Reproduce the entries below in full and without error.

-- DATA FOR THIS EXERCISE follows --

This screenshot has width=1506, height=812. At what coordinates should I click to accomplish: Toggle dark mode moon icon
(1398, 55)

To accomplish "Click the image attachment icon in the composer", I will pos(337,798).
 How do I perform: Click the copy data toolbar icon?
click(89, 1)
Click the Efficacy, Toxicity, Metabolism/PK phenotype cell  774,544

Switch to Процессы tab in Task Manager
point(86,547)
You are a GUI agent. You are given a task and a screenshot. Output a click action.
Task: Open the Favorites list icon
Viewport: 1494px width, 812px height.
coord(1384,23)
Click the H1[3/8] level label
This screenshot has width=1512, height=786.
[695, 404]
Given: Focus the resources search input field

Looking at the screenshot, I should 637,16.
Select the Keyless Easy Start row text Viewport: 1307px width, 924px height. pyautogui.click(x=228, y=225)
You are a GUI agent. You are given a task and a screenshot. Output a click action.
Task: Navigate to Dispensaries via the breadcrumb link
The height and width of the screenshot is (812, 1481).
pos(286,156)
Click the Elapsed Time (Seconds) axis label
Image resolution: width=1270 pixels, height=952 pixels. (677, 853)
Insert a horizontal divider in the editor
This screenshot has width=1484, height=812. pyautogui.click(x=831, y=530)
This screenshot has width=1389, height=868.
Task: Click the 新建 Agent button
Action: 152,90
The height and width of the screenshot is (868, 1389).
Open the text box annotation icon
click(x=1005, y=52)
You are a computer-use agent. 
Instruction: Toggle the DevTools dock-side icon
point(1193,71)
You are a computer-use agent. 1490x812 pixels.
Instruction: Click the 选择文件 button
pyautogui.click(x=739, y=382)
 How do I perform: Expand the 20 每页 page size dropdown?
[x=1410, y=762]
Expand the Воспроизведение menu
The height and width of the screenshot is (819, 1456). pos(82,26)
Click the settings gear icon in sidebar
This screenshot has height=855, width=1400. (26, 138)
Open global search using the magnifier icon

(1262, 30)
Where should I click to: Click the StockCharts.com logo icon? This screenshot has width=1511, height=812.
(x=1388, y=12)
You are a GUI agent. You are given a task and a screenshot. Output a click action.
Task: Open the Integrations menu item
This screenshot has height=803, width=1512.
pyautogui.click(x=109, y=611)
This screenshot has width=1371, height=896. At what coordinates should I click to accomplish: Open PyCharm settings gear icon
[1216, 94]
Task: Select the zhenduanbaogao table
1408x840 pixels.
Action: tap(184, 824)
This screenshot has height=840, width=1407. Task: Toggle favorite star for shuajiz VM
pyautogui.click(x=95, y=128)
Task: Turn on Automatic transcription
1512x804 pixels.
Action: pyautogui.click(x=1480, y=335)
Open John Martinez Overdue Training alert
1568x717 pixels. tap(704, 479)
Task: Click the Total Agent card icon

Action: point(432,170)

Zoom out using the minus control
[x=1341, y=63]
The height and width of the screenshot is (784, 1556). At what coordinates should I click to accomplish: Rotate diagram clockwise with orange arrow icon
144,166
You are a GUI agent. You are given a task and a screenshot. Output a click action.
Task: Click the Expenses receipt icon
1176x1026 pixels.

-- DATA FOR THIS EXERCISE concluded --

• RESULT:
This screenshot has width=1506, height=812. At what coordinates should I click to accomplish: Toggle dark mode moon icon
(1398, 55)

To accomplish "Click the image attachment icon in the composer", I will pos(337,798).
 How do I perform: Click the copy data toolbar icon?
click(89, 1)
Click the Efficacy, Toxicity, Metabolism/PK phenotype cell  774,544

Switch to Процессы tab in Task Manager
point(86,547)
You are a GUI agent. You are given a task and a screenshot. Output a click action.
Task: Open the Favorites list icon
Viewport: 1494px width, 812px height.
coord(1384,23)
Click the H1[3/8] level label
This screenshot has width=1512, height=786.
[695, 404]
Given: Focus the resources search input field

Looking at the screenshot, I should 637,16.
Select the Keyless Easy Start row text Viewport: 1307px width, 924px height. pyautogui.click(x=228, y=225)
You are a GUI agent. You are given a task and a screenshot. Output a click action.
Task: Navigate to Dispensaries via the breadcrumb link
The height and width of the screenshot is (812, 1481).
pos(286,156)
Click the Elapsed Time (Seconds) axis label
Image resolution: width=1270 pixels, height=952 pixels. (677, 853)
Insert a horizontal divider in the editor
This screenshot has width=1484, height=812. pyautogui.click(x=831, y=530)
This screenshot has width=1389, height=868.
Task: Click the 新建 Agent button
Action: 152,90
The height and width of the screenshot is (868, 1389).
Open the text box annotation icon
click(x=1005, y=52)
You are a computer-use agent. 
Instruction: Toggle the DevTools dock-side icon
point(1193,71)
You are a computer-use agent. 1490x812 pixels.
Instruction: Click the 选择文件 button
pyautogui.click(x=739, y=382)
 How do I perform: Expand the 20 每页 page size dropdown?
[x=1410, y=762]
Expand the Воспроизведение menu
The height and width of the screenshot is (819, 1456). pos(82,26)
Click the settings gear icon in sidebar
This screenshot has height=855, width=1400. (26, 138)
Open global search using the magnifier icon

(1262, 30)
Where should I click to: Click the StockCharts.com logo icon? This screenshot has width=1511, height=812.
(x=1388, y=12)
You are a GUI agent. You are given a task and a screenshot. Output a click action.
Task: Open the Integrations menu item
This screenshot has height=803, width=1512.
pyautogui.click(x=109, y=611)
This screenshot has width=1371, height=896. At what coordinates should I click to accomplish: Open PyCharm settings gear icon
[1216, 94]
Task: Select the zhenduanbaogao table
1408x840 pixels.
Action: tap(184, 824)
This screenshot has height=840, width=1407. Task: Toggle favorite star for shuajiz VM
pyautogui.click(x=95, y=128)
Task: Turn on Automatic transcription
1512x804 pixels.
Action: pyautogui.click(x=1480, y=335)
Open John Martinez Overdue Training alert
1568x717 pixels. tap(704, 479)
Task: Click the Total Agent card icon

Action: point(432,170)

Zoom out using the minus control
[x=1341, y=63]
The height and width of the screenshot is (784, 1556). At what coordinates should I click to accomplish: Rotate diagram clockwise with orange arrow icon
144,166
You are a GUI agent. You are given a task and a screenshot. Output a click action.
Task: Click the Expenses receipt icon
1176x1026 pixels.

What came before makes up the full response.